The 4th group of bars which forms the corner of the fringe, is made on the 4 threads that come from the large shell, on to which the fourth set of 12 supplementary threads is knotted.

The pattern ends at the bottom with a half star, and a double bar; beneath these, large scallops are added, consisting of 2 half stars, 4 ovals, 1 whole star and 2 ovals.

All the threads that come from the groups are then collected at the top of the scallops and overcast with strong thread, so as to form a thick round cord along the edges of the scallops, widening towards the point, as more and more threads are taken in. At the point, these threads are knotted into a big tassel with another bunch of supplementary threads added to them. The other small tassels, represented in fig. 604, are made separately and then fastened on.
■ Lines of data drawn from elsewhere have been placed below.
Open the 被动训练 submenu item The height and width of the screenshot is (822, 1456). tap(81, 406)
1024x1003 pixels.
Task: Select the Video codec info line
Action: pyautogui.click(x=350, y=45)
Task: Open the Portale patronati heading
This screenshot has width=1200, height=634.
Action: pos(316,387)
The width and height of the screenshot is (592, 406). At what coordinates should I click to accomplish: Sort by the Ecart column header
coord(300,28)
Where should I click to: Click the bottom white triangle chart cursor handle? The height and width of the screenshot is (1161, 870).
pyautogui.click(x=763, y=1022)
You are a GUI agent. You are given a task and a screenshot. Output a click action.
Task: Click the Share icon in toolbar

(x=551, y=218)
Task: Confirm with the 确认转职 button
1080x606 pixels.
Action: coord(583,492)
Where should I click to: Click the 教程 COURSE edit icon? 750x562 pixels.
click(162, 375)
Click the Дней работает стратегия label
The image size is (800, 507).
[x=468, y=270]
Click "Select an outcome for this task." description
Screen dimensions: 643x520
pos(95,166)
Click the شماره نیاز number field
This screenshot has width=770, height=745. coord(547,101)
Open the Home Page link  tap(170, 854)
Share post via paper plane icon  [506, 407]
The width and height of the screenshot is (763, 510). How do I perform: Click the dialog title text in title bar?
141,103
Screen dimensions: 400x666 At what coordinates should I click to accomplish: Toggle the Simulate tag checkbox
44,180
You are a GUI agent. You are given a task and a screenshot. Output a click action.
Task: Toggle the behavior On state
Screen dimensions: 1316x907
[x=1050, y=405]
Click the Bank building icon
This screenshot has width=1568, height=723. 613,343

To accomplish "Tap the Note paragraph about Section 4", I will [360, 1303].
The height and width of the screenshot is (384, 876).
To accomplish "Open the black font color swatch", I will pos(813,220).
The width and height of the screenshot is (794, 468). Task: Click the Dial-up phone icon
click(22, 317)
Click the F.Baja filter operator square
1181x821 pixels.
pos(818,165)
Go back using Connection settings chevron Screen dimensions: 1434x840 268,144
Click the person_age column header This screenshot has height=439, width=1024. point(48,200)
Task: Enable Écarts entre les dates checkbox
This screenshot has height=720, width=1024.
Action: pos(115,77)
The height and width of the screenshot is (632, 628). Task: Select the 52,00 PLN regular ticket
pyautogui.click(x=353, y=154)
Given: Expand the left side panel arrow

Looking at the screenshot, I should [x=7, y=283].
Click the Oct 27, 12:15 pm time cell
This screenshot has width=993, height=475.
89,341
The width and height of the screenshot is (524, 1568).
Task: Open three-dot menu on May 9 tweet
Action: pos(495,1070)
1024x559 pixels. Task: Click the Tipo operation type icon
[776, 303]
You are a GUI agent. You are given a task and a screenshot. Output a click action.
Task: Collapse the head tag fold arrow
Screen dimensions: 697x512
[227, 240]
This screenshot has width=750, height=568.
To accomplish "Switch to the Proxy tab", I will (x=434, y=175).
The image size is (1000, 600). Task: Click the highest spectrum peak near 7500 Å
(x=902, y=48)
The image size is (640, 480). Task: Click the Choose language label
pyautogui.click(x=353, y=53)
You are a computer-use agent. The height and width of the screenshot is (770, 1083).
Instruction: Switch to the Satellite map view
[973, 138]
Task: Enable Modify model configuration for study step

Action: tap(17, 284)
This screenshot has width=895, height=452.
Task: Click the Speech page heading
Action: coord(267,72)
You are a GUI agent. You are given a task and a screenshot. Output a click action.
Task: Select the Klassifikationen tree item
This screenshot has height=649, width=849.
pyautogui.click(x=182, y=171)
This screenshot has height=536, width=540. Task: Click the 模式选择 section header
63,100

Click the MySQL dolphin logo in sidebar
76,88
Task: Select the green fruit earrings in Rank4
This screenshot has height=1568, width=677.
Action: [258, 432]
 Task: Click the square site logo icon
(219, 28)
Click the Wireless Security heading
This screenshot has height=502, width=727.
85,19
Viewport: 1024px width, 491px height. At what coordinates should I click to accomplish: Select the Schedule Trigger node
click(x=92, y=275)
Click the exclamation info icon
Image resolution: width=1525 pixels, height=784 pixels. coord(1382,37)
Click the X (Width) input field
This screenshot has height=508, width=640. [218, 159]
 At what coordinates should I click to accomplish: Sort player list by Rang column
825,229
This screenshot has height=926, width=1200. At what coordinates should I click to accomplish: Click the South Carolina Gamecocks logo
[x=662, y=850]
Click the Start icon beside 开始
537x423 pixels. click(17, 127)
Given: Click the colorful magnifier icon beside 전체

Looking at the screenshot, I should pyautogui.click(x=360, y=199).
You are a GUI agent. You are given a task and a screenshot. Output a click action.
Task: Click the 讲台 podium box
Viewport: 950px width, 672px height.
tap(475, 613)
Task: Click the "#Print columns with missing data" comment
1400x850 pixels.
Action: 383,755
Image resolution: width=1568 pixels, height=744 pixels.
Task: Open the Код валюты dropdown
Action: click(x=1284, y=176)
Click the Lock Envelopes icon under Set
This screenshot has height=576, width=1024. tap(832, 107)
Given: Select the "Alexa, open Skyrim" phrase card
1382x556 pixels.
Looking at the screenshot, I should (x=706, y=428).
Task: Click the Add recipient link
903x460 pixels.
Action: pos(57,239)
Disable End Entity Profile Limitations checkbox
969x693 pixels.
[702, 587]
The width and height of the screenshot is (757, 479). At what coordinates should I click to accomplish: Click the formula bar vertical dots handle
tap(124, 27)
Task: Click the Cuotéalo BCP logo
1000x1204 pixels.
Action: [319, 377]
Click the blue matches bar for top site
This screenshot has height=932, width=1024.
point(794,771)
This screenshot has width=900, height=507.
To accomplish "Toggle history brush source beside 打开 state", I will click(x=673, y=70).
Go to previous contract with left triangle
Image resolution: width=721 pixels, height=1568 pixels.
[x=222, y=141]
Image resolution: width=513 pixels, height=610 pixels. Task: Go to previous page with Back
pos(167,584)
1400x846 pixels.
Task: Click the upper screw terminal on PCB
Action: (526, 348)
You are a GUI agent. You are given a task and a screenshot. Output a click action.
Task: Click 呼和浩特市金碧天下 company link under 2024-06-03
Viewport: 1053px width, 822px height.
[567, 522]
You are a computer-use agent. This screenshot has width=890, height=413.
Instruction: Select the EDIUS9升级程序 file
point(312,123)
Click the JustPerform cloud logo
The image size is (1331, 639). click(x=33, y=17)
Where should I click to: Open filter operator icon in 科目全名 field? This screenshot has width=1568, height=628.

The fringe is further ornamented by large knotted tassels, introduced between the scallops, for which, a large knotted berry, fig. 590, over 21 cords, has first to be made.

Collect the 21 threads all together, to begin with; then make: 2 rows of knots over 12 threads, 1 over 15, 3 over 21, 1 over 15 and 2 over 12; then cut the ends of the 21 threads to the same length, and turn them inwards, to fill up the hollow space inside the berry, stuffing it besides, if necessary, with wadding to make it perfectly firm and hard and sewing it together at the ends.

To this you attach 5 large and 6 small pendants; the smaller ones are begun with a Chinese knot, figs. 607 and 609, which terminates in a double chain, formed into a ring knot.

FIG. 607. CHINESE KNOT AND DOUBLE CHAIN FOR A RING KNOT. Fig. 607. Chinese knot and double chain for a ring knot.FIG. 608. RING KNOT FORMED OF A SINGLE CHAIN. Fig. 608. Ring knot formed of a single chain.
These ring knots take the place, in macramé, of bead drops, in gimp trimmings; when they are made of a double chain, you cut away 3 threads, when of a single, 1 thread, conceal the ends carefully inside the knot, make a loop with the 4th or 2nd thread, fig. 608, and lastly, fasten off all the ends with two or three invisible stitches.

Into the loop formed by the 4th thread, you hang 3 small ring knots, made of a single chain, with a loop, top and bottom, formed of the ends of the thread.

Fig. 609 represents the small pendant, of which six are required for a tassel; fig. 610, the large one, of which there should be five. The berry, or head of the tassel, is attached to a crochet, or knotted cord, of which a description will be found in the last chapter but one of this work.